What is being asked:
Take the line containing "Task: Click the green check emoji in item 2.2" and every line after it to the end of the records, and copy them exactly, leaving out pictures.

Data under study:
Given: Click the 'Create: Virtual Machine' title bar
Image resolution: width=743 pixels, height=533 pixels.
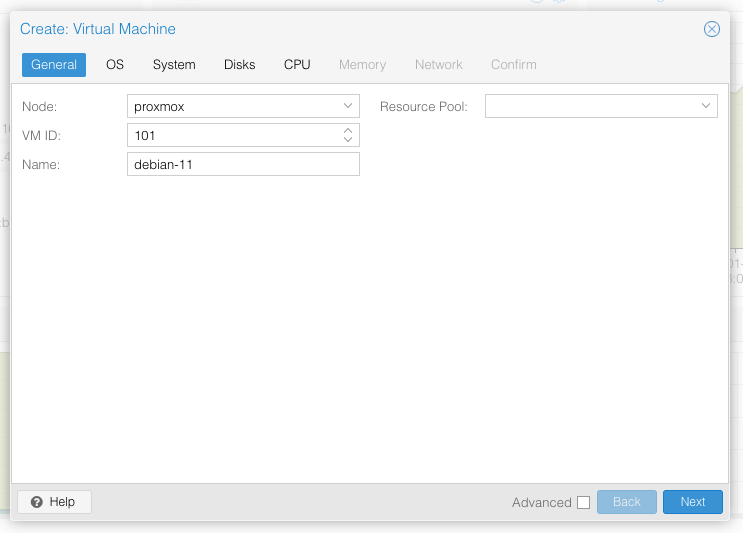Looking at the screenshot, I should pos(300,29).
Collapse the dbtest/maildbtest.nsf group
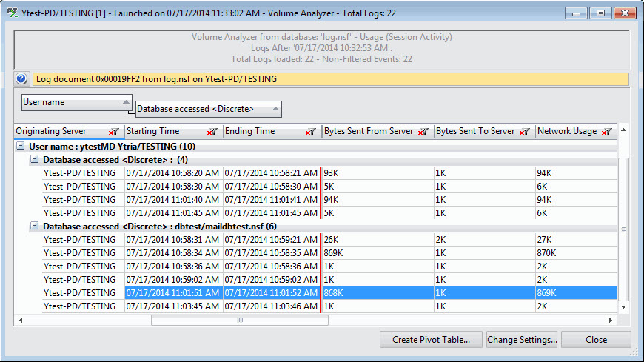This screenshot has width=644, height=362. pos(34,227)
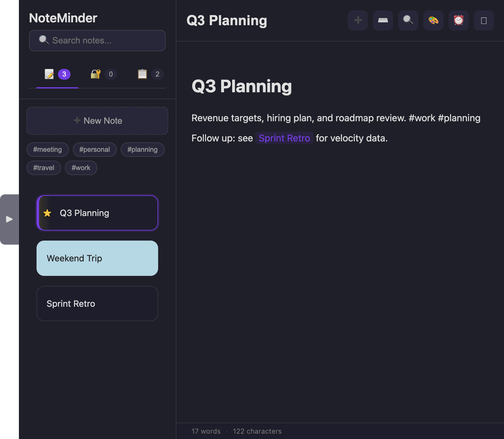Open the color palette theme icon
Viewport: 504px width, 439px height.
(x=433, y=20)
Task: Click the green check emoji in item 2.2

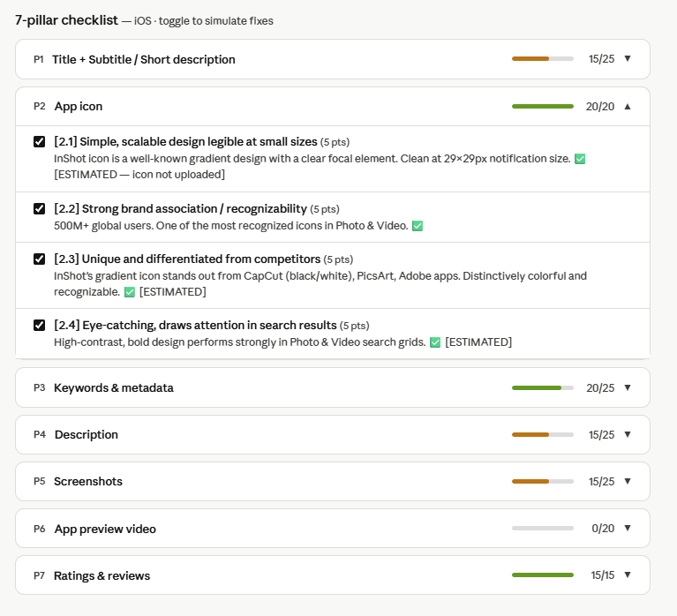Action: click(x=417, y=226)
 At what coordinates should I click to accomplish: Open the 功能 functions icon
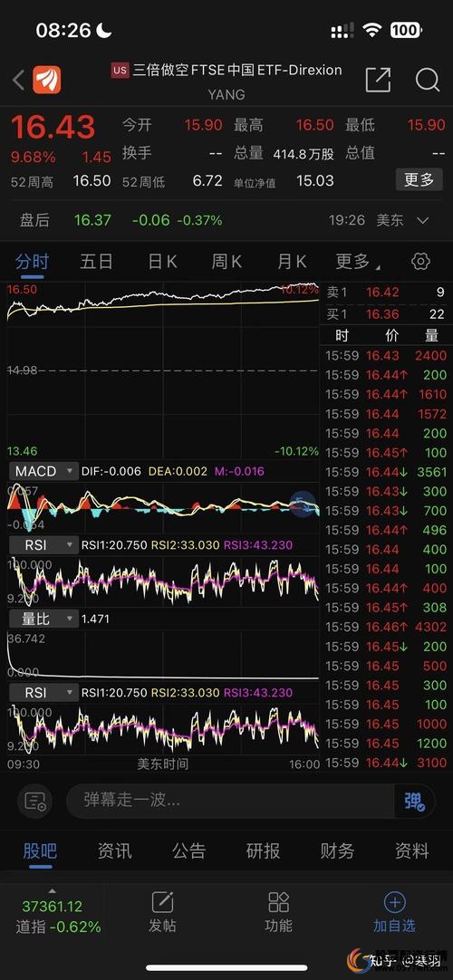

Answer box:
Task: Click the green check emoji in item 2.2

Action: click(x=417, y=226)
 At what coordinates should I click to accomplish: Open the 功能 functions icon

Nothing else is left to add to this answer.